Ok there was no reason to mention my band Wet Paint other than to make sure you know I know what I'm talking about because I'm travelling up and down the country playing to a variety of upholstered chairs and barstools and have been doing so for years. I'm not bitter, or even negative, people always think i'm being negative but actions speak louder than words. I read a Stephen Malkmus interview once which struck a chord because within his non committal banter he said they had chosen to be “lifers” with the rock n roll lifestyle. This is in some way what I think we are trying to do hold onto an ideology that may be outdated.
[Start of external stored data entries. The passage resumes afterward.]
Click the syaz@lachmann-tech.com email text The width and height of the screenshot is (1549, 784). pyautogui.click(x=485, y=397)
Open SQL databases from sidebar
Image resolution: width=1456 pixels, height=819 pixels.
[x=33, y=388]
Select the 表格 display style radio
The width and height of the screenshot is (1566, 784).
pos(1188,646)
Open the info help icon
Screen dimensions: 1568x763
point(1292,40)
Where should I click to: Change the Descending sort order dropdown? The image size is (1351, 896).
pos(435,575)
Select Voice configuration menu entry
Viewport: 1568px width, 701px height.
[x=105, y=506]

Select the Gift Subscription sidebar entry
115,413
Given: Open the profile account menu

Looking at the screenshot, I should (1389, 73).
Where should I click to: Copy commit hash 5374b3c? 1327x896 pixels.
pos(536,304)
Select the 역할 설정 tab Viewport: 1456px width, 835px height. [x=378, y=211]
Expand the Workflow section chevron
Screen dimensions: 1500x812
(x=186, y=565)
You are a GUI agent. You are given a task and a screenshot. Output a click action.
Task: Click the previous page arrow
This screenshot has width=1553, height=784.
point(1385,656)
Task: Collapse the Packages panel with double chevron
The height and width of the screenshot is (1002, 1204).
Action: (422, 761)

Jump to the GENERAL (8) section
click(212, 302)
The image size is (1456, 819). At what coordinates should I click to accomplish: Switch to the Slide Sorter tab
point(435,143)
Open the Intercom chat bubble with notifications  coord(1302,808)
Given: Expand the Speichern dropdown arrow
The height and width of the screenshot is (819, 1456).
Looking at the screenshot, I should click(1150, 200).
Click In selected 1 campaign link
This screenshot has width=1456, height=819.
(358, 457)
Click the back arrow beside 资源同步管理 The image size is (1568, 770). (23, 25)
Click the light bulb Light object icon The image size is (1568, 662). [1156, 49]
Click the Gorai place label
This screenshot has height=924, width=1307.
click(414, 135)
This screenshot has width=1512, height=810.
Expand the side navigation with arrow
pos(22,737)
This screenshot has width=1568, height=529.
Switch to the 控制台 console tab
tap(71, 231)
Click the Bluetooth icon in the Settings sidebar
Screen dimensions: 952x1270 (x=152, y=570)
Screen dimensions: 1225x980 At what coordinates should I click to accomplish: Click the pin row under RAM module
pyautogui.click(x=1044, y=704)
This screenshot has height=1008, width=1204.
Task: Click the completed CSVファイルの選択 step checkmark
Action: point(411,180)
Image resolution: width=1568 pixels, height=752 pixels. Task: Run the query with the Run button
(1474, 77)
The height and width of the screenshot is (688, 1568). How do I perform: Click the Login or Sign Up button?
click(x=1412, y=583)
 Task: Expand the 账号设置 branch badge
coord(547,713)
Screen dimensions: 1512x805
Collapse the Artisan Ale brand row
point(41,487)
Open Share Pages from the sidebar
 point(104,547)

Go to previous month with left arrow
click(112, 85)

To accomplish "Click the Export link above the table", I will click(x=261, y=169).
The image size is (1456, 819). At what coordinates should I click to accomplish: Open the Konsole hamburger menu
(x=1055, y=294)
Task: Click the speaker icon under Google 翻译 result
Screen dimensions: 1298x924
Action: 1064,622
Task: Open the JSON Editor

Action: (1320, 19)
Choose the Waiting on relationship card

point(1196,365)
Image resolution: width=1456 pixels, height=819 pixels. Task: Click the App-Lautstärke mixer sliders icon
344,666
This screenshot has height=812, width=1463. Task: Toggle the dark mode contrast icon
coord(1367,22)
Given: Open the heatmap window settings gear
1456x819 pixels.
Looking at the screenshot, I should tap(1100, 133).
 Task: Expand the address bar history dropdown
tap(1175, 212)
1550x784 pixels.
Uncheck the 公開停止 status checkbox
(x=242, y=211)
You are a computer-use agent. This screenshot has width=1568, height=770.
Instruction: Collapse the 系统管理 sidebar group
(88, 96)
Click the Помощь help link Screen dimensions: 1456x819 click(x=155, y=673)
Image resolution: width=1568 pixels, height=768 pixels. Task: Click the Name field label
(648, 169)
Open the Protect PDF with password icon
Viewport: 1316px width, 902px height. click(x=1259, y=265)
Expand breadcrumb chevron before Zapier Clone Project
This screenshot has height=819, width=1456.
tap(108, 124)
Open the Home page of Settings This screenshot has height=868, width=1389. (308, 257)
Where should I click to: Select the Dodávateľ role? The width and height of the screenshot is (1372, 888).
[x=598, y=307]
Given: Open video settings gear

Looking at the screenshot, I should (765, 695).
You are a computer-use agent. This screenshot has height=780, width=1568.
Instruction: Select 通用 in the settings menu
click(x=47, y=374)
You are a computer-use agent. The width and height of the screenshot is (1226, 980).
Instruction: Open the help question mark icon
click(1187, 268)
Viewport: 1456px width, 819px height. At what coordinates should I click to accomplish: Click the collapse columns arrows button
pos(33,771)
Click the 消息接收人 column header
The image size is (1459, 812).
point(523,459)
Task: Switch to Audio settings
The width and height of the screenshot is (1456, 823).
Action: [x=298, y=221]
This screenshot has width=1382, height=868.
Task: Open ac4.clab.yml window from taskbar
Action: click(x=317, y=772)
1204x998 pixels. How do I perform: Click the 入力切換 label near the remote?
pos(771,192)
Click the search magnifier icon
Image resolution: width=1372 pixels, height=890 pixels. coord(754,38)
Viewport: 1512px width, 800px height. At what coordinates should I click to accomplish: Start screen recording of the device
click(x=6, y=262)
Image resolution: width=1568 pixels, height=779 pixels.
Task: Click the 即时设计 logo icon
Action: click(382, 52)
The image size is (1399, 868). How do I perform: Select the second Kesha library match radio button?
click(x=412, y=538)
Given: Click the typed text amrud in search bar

We press records and cd's and take them to record shops because we like record shops and don't really want that interaction to be made redundant. We pick artists who will hopefully develop and make more and more interesting music be it with us or with a more established label. We've lasted a year and we've done it not once with any clue how as a business we would ever personally see any profit in it. It's a stressful labour of love. It's not like the seventies anymore when there was only one band in the seventies, I think they were called Genesis, and you could only buy their music on vinyl. And if you didn't buy it you would have to sit in silence, stroking your corduroy wallpaper. They didn't have viva Brother to contend with.